*Your objective:* What you give must be exactly the lines of the material from the first through the line that contains "Given: Open the calendar date range picker", inclusive, and no others.

*Data provided:*
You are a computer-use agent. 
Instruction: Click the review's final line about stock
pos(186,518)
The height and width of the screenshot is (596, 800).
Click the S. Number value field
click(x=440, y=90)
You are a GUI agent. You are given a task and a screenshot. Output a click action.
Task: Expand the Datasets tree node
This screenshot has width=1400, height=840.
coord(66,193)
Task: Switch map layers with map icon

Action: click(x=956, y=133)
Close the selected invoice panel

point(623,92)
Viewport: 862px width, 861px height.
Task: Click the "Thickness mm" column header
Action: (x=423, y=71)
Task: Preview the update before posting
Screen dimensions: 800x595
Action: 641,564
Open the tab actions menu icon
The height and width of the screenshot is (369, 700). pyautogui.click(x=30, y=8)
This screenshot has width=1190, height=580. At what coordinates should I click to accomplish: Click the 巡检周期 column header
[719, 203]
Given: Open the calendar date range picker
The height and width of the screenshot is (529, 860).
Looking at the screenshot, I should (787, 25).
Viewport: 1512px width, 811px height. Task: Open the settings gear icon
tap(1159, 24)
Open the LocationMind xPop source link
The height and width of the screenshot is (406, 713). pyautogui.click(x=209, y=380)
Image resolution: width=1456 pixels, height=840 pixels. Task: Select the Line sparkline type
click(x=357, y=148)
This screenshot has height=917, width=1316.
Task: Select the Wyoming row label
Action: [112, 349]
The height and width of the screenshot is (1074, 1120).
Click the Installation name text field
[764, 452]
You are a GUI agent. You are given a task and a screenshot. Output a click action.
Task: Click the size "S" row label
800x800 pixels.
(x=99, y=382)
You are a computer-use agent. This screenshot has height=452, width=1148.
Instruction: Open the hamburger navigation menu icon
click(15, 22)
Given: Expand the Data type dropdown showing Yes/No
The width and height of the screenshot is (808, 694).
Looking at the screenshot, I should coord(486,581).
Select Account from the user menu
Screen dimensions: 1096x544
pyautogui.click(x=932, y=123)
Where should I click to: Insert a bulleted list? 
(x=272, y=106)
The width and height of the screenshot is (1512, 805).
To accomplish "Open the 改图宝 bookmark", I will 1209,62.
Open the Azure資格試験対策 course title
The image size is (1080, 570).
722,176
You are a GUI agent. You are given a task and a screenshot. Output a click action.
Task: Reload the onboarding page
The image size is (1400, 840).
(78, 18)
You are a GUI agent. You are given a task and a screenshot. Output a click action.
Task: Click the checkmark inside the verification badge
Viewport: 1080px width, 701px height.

*Exercise solution:*
You are a computer-use agent. 
Instruction: Click the review's final line about stock
pos(186,518)
The height and width of the screenshot is (596, 800).
Click the S. Number value field
click(x=440, y=90)
You are a GUI agent. You are given a task and a screenshot. Output a click action.
Task: Expand the Datasets tree node
This screenshot has width=1400, height=840.
coord(66,193)
Task: Switch map layers with map icon

Action: click(x=956, y=133)
Close the selected invoice panel

point(623,92)
Viewport: 862px width, 861px height.
Task: Click the "Thickness mm" column header
Action: (x=423, y=71)
Task: Preview the update before posting
Screen dimensions: 800x595
Action: 641,564
Open the tab actions menu icon
The height and width of the screenshot is (369, 700). pyautogui.click(x=30, y=8)
This screenshot has width=1190, height=580. At what coordinates should I click to accomplish: Click the 巡检周期 column header
[719, 203]
Given: Open the calendar date range picker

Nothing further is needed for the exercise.